Stocks, gold or bonds?
With the results of the U.S. presidential election still rolling in Wednesday afternoon, two traders weighed whether stocks or the traditionally "safe-haven" assets were better bets based on the potential outcomes.
Gold, which is up for the week, fell on the prospects of the Republican Party maintaining control of the Senate. Many fear a Republican Senate and Democratic presidential victory would bring about a smaller fiscal stimulus package than anticipated.
"I think the bond market is focusing in on the smaller stimulus and that's why you're seeing 10-year yields fall," Steve Chiavarone, a portfolio manager, equity strategist and vice president at Federated Hermes, told CNBC's "Trading Nation" on Wednesday.
The stock market is likely focusing longer term on a lack of major policy changes including on the tax front and in the courts, Chiavarone said.

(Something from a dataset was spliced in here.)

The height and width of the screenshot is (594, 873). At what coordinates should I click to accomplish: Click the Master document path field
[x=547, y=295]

"Ultimately, to steal the old political phrase, I think this is a story about 'This is the economy, stupid.' And the economy is in recovery," he said. "That's good for risk assets, and it will continue to be good for risk assets regardless of what the eventual outcome is over the next couple days here with the presidential election."
Matt Maley, chief market strategist at Miller Tabak, said he agreed with Chiavarone that "stocks are the play, especially through the end of the year."

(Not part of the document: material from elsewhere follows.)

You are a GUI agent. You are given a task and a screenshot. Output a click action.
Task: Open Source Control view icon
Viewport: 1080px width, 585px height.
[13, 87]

"The last six weeks or so of an election year are always positive," Maley said in the same "Trading Nation" interview.
As for gold's recent struggles, the metal may have leveled off because of its inverse correlation to the U.S. dollar, the strategist said.
"The big driver for gold has been the dollar. And right now, the dollar is still heavily shorted," which makes it difficult for the dollar to fall and gold to rise between now and year-end, Maley said.
"Longer term, I do like gold," he said, adding that once the dollar works off its short positions, "that'll allow gold to rally."
Citing the chart, he flagged two key levels to watch in the yellow metal, which fell less than 1% to around $1,898.50 on Wednesday.
"Even though people are looking at a descending triangle pattern right now on a short-term basis, look at 1,960 and then 2,000," Maley said. "Any break above 2,000 as we move into next year is going to signal another leg higher in what I think is a long-term bull market in gold. But right now, I'd want to avoid it."